[Exercise description]
Copy the passage from the Nashville real estate article from "Those concerns were" up to and including "bricks and asphalt.", word for word.

[Excerpt to read]
* * * * *

Where, how to house thousands of new arrivals?

Friday, December 24, 2021, Vol. 45, No. 52

Those following the Nashville residential real estate market witnessed a surprising march through the initial COVID-19 invasion when the city was closed for several weeks. Even having been designated an essential service, the real estate community had concerns over what the future might hold, even as buyers were still flocking into town in swarms.

Those concerns were soon quelled as 2020 proved to be a record year for real estate transactions, even though inventory began to disappear. Many were mandated to stay at home, and others chose to do so voluntarily. Likewise, would-be sellers decided to remain in the homes they owned forever, or so it seemed.

Fortunately for those moving into the area, builders were building as quickly as the supply of material would allow. The construction industry fared better than their hospitality brethren, and houses were sprouting in every nook and cranny of every existing neighborhood, all the while the bulldozers were driving livestock from their homes as pastures gave way to sticks, bricks and asphalt.

Depleted and understaffed codes departments across Middle Tennessee struggled to withstand the onslaught, and the urban core saw unprecedented residential development. Traffic issues subsided as businesses allowed their employees to work remotely, a trend that continues.

* * * * *

[Supplied material]
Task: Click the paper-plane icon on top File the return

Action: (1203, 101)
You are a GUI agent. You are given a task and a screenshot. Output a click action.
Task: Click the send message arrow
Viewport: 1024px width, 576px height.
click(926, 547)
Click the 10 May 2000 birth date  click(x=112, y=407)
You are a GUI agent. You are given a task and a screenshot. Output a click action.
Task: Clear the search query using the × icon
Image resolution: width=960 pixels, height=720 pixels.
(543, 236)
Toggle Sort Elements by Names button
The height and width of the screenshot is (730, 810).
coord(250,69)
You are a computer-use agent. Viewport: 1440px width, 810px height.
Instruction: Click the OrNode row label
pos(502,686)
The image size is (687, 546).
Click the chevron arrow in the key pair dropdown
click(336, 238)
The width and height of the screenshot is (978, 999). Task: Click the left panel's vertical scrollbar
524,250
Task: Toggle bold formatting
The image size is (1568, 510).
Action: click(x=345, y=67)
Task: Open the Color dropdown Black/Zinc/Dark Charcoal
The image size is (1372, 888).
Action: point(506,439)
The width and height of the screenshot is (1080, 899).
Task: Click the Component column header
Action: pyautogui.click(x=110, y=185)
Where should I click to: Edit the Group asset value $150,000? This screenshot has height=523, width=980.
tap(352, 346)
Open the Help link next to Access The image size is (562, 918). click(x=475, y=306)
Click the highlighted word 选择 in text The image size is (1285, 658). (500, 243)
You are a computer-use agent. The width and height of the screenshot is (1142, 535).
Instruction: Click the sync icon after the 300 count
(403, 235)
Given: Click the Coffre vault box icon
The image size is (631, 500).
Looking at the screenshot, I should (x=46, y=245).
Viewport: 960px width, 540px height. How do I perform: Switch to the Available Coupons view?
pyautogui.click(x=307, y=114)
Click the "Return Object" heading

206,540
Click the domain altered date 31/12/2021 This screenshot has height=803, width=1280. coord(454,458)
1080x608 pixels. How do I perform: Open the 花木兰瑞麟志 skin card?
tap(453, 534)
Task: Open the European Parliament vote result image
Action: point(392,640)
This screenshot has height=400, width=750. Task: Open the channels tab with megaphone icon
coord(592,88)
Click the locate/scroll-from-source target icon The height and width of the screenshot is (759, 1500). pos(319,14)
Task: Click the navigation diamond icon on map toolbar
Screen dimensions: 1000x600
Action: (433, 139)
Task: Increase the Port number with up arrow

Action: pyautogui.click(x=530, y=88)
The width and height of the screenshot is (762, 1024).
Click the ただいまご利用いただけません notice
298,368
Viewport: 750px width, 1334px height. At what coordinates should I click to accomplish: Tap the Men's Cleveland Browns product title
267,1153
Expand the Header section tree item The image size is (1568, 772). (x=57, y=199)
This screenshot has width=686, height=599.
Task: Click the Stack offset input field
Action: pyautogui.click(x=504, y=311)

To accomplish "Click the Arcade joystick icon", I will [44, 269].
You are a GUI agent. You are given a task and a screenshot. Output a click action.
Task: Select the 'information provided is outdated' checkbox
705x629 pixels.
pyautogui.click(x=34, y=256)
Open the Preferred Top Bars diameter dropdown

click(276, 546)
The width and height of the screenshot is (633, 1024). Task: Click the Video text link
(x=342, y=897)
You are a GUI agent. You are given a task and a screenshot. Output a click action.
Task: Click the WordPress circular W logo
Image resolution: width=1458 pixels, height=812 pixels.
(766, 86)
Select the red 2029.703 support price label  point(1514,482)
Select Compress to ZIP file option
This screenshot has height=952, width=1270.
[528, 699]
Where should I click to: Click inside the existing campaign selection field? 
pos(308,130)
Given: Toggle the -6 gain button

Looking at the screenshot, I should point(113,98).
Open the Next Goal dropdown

* * * * *

[Output of the exercise]
Those concerns were soon quelled as 2020 proved to be a record year for real estate transactions, even though inventory began to disappear. Many were mandated to stay at home, and others chose to do so voluntarily. Likewise, would-be sellers decided to remain in the homes they owned forever, or so it seemed.

Fortunately for those moving into the area, builders were building as quickly as the supply of material would allow. The construction industry fared better than their hospitality brethren, and houses were sprouting in every nook and cranny of every existing neighborhood, all the while the bulldozers were driving livestock from their homes as pastures gave way to sticks, bricks and asphalt.